You might think that Adam “Edge” Copeland would be tired of talking about his legendary spear to Jeff Hardy from the top of the tallest ladder at WWE’s “WrestleMania X-7,” but no, the “Vikings” actor was pretty awesome about us marking out over it.

“The margin for error was so razor-thin,” he told TheWrap. “I still marvel at the fact that we pulled that off the way we did.”

“So much of that is Jeff just trusting me and letting go, and putting, basically, his life in my hands. And trusting that I would get him as flat as I possibly could,” Edge continued. “Because if he fought it, then we land a whole different way.”

And no, the wrestlers can’t practice such a high-risk maneuver.

“We talk about it — but you can’t do that more than once,” Copeland said. “You just have to hope.”

Fortunately the spot worked out, and Edge got Hardy perfectly flat for the back-bump. It almost went very wrong, however, the wrestler-turned-actor told us.

“If you watch it back, there’s a moment where I almost went too soon,” Copeland said. “It’s just a fraction, but if you just watch me, there’s one point where if I had jumped when I initially was about to, it would have gone a completely different direction.”
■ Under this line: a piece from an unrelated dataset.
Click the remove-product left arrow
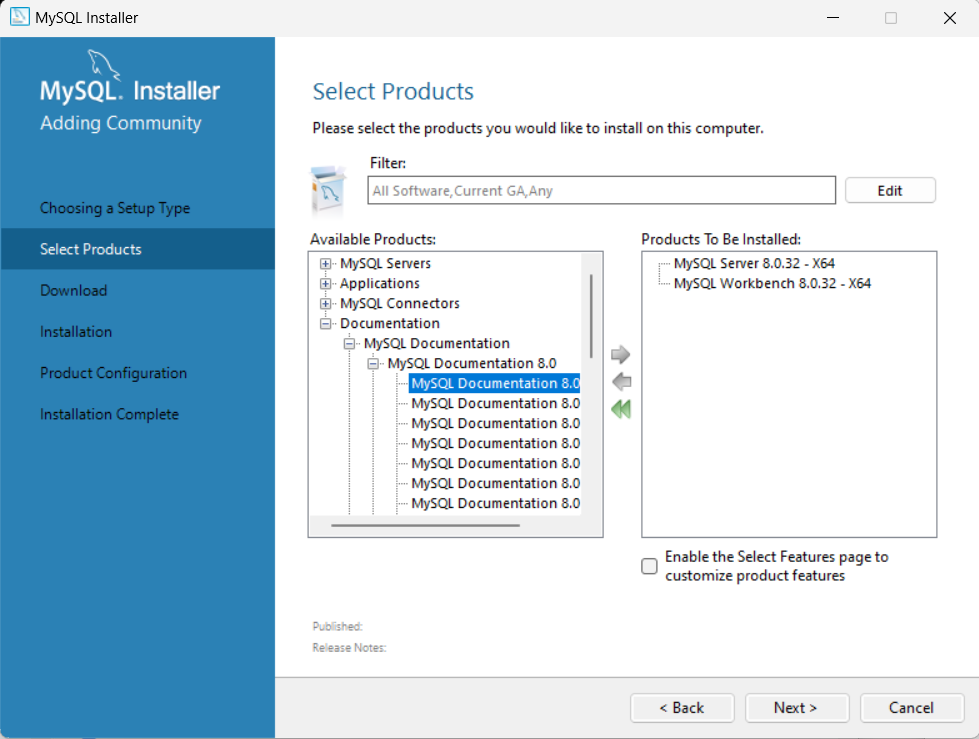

Watch the crazy move go perfectly via the video above. Thank goodness.

Edge and his tag-team partner Christian won the titles way back on that 2001 evening. They earned it.

So that one went perfectly, but the set-up spot didn’t. Jeff Hardy was supposed to get to the hanging ring holding the belts to take the epic spear by walking across the top of three ladders. Didn’t quite work out that way.

“He wanted to walk across all of them, but then the one fell, which I always thought was great because it was an imperfection and that I think added to it,” Edge said. “Plus, he was really frustrated when it didn’t work. So that was real emotion, him kinda getting hot — that was real.”

Watch that unfold below.

“You can’t control which way a ladder is going to fall. You just do as much as you can really,” Edge recalled.

Ain’t that the truth.

“But from there on out, that was how we visually mapped it out when we all talked about it,” he said, “Bubba [Ray Dudley] pulls it and then Bubba’s gotta get it clear for us to be able to do that.”

The rest, as they say, is history.

Speaking of “history,” Copeland’s show “Vikings” returns to History channel on Nov. 28 at 9/8c. And if this post has you jonesing for some squared-circle action, WWE’s “SmackDown Live” airs Tuesdays at 8/7c on USA Network.